Task to complete ▸
Where a line of the data below has the string "will", copy that line.

Stored records

****

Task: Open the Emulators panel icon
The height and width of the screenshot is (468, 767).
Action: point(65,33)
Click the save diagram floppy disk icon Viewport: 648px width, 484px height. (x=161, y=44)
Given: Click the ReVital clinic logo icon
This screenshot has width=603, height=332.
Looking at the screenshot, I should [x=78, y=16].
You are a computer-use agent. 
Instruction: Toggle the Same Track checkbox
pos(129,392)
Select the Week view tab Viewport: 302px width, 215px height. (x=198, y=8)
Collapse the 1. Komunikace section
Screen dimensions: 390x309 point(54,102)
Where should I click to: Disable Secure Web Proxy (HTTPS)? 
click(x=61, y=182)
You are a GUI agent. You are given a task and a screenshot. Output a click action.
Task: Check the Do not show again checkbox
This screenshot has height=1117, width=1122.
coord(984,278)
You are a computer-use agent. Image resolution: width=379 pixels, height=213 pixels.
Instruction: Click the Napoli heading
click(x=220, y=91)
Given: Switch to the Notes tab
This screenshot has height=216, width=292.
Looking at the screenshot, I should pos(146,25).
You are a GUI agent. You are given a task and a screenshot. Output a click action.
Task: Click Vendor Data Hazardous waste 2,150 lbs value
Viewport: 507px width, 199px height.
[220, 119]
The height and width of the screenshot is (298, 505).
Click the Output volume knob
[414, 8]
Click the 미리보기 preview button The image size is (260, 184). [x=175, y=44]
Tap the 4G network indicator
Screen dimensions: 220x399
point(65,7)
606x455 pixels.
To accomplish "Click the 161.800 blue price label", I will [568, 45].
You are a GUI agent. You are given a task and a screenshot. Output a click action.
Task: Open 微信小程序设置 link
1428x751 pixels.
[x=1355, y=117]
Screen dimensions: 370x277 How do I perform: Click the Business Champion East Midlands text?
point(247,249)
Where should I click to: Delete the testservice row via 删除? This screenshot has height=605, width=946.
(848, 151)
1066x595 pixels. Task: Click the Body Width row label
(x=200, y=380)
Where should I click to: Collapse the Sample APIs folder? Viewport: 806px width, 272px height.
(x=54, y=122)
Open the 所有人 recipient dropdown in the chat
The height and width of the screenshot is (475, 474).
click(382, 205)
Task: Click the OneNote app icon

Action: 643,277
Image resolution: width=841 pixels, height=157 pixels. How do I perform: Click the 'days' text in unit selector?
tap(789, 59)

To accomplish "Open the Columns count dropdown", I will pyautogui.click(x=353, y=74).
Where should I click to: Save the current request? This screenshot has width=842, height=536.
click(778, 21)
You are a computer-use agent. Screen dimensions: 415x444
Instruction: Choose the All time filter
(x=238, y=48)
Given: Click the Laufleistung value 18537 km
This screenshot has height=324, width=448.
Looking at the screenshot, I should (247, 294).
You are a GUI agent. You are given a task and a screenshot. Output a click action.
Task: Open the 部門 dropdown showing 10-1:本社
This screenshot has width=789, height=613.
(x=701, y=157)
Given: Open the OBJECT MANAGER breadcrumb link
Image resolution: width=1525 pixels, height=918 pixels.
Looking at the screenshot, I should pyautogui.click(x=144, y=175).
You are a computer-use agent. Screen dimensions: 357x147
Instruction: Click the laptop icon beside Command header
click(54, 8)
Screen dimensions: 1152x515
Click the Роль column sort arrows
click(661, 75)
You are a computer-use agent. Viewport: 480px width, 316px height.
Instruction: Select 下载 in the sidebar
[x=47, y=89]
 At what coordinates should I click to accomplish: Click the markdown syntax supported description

****

Output for this exercise ▸
To accomplish "Click the 161.800 blue price label", I will [568, 45].
To accomplish "Open the Columns count dropdown", I will pyautogui.click(x=353, y=74).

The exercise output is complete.